Originally Posted by
stlukesguild
Why is DQ seen as the first great modern novel? It seems an odd book to be declared so (i.e., what reads often like a goofball comedy). Now, this isn't a criticism, just a question made out of ignorance. Throughout the novel, many chivalric novels are referenced. So, beyond being different than anything else that had been written, what made DQ stand out as the first modern novel?
As iamnobody suggested, Don Quixote is often thought of as one of the first novels for the simple reason that it breaks with the tradition of the epic and the "romance". The "romance" could be written in either poetry or prose (or a combination of the two) but it tends to focus upon the epic adventures of a knight errant (often based upon a great journey) who often has super-human abilities and achieves great deeds far beyond the abilities of the normal mortal man. Here you might think of books such as Ariosto's Orlando Furioso, the Poem of the Cid, Malory's Morte d'Arthur, Torquato Tasso's Gerusalemme Liberata, Firdowsi's Shanameh, Parsival, The Nibelungenlied, and the various cycles involving Arthur, Orlando/Roland, etc...

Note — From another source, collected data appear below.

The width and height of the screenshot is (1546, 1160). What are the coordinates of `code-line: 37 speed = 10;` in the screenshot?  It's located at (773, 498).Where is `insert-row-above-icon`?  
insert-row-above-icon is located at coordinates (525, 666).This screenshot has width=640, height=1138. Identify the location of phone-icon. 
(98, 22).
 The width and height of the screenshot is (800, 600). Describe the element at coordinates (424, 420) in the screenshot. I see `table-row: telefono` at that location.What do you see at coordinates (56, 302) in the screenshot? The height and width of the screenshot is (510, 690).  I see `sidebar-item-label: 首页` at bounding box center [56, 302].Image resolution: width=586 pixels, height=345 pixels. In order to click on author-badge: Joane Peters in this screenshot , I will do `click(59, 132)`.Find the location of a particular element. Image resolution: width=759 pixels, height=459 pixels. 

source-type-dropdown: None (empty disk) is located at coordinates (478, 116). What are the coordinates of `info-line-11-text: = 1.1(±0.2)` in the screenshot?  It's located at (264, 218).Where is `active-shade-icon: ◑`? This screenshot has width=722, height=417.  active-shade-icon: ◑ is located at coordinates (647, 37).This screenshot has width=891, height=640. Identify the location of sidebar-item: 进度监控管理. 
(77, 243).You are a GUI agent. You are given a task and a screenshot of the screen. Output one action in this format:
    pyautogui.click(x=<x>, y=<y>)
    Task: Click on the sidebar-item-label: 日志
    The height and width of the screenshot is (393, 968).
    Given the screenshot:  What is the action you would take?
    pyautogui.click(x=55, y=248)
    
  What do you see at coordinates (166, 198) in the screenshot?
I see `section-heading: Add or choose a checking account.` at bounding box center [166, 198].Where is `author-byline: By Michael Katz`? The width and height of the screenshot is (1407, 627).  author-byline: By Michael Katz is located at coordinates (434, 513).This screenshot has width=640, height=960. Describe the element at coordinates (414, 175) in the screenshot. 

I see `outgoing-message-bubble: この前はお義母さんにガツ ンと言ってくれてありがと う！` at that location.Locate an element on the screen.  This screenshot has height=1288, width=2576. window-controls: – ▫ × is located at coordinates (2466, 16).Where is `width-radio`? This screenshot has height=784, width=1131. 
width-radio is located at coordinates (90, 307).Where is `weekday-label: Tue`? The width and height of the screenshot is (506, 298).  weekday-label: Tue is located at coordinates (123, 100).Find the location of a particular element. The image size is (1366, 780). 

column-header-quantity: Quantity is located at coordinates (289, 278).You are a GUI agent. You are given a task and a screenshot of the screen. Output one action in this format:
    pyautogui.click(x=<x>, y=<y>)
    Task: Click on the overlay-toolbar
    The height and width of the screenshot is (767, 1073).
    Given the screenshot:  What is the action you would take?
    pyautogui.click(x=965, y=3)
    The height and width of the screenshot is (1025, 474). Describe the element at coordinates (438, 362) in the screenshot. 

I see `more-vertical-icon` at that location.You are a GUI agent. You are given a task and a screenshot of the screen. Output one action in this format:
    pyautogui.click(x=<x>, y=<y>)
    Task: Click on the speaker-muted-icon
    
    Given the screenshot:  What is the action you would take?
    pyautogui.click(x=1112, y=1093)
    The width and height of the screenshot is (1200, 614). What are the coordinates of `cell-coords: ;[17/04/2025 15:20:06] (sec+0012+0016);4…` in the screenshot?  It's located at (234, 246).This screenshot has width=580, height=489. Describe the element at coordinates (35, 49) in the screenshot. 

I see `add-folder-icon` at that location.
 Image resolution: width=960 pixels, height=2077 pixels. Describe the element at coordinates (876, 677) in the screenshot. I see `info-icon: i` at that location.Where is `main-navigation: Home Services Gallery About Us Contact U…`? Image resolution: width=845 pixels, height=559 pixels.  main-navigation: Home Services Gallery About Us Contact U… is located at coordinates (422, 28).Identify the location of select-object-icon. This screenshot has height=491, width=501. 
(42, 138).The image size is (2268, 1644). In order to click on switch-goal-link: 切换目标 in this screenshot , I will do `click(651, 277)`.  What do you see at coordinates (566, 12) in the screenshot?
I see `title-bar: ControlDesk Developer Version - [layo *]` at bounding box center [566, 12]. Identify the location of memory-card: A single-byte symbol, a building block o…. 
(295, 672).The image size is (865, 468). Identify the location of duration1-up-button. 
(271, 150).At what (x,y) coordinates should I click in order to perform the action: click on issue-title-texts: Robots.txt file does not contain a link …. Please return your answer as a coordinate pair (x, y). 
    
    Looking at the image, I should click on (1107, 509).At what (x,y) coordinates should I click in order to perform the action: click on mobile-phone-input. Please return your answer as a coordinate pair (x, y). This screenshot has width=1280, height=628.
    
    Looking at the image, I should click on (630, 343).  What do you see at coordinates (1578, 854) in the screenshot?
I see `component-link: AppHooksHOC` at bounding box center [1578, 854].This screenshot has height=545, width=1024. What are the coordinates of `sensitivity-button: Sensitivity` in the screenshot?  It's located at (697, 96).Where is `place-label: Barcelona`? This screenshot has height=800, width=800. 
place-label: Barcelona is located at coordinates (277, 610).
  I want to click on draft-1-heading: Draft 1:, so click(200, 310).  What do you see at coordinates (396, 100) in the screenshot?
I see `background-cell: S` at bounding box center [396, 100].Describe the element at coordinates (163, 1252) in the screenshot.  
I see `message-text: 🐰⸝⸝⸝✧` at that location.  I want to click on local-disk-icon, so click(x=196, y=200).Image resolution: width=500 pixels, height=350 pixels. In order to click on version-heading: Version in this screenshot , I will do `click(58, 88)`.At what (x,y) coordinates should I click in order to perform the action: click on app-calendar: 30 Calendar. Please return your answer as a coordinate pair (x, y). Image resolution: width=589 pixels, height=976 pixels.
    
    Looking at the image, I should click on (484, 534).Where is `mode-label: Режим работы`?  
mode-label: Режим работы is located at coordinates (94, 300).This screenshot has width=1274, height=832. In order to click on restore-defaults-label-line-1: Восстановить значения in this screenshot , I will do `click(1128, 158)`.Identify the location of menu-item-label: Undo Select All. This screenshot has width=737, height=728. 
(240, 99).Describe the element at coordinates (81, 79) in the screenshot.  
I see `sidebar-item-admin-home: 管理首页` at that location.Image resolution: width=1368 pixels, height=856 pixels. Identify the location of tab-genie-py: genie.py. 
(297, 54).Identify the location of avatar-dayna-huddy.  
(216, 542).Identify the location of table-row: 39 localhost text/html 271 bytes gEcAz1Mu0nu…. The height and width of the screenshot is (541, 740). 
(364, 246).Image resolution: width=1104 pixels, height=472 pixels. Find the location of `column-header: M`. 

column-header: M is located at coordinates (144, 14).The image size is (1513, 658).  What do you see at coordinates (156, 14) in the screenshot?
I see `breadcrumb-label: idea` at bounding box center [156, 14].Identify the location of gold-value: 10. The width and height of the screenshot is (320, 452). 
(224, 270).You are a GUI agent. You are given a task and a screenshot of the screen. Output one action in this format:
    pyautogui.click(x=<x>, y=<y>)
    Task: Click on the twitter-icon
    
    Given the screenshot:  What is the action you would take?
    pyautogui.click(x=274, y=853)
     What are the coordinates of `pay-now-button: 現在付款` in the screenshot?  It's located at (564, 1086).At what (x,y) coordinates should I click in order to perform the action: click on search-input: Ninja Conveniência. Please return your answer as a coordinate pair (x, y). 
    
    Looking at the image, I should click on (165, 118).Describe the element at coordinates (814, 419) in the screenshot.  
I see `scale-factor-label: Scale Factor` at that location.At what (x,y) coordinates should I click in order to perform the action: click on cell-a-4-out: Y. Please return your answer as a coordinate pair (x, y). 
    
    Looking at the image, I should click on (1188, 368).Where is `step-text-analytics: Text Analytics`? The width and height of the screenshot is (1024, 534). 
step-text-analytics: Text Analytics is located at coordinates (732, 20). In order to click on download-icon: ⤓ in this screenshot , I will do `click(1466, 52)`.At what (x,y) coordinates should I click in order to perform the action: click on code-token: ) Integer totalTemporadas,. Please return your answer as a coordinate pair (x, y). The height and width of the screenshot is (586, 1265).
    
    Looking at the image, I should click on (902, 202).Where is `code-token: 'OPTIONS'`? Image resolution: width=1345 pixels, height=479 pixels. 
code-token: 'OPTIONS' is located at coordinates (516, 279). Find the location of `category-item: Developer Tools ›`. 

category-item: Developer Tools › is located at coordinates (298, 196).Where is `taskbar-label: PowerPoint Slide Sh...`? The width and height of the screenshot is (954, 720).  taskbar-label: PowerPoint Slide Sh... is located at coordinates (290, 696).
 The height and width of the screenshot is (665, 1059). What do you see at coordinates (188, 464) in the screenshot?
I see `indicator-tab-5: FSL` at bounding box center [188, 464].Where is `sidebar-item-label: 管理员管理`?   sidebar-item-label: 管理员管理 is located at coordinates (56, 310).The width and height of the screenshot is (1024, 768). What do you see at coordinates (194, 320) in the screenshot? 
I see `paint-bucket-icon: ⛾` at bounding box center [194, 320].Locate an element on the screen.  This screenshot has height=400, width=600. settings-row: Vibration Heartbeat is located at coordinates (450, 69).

Don Quixote is a "novel"... a word derived from the Italian novella (new) and the French "nouvelle romance" (new romance). Don Quixote breaks from the tradition of the romance by presenting us with a "hero" who is far from being heroic. If anything, he is an everyman... and as an obsessive reader, he is perhaps someone we can relate to. Don Quixote has grown up reading the endless heroic romances... to such an extent that he has lost a sense of reality (a theme repeated by Flaubert in Madame Bovary, which many see as establishing the model of the modern novel). Don Quixote is a satire of the classic romance... by a writer that is also clearly enamored of these same romances. Don Quixote is a comic buffoon who illusions we at once laugh at... and envy. He is repeatedly beaten down, mocked, and ridiculed... and yet in the end he comes across as far more profoundly "heroic" than any Lancelot or Orlando. Don Quixote also establishes one of the greatest friendships is the history of literature... a model for Sterne's Tristam Shandy, Twain's Huck Finn, and even Pynchon's Mason & Dixon. Unlike the traditional romance, in which we simply follow the hero/s through a series of adventures, Don Quixote establishes a character that evolves and grows over time. We can especially see this in the relationship between the Don and Sancho. This is something rarely seen before Shakespeare. Indeed, as J.L. Borges and many others have suggested, the Don and Sancho are among those characters who are so developed that they virtually continue to live outside of the original text... something we only see with a few characters such as Yahweh, Moses, Jesus, Odysseus, Satan, King Arthur, Scrooge, etc... Don Quixote also holds a certain status due to its clear impact upon subsequent literature and the development of the novel: Swift, Richardson, Defoe, Fielding, Sterne, Tobias Smollett, etc... are but a few writers in English profoundly influenced by Don Quixote.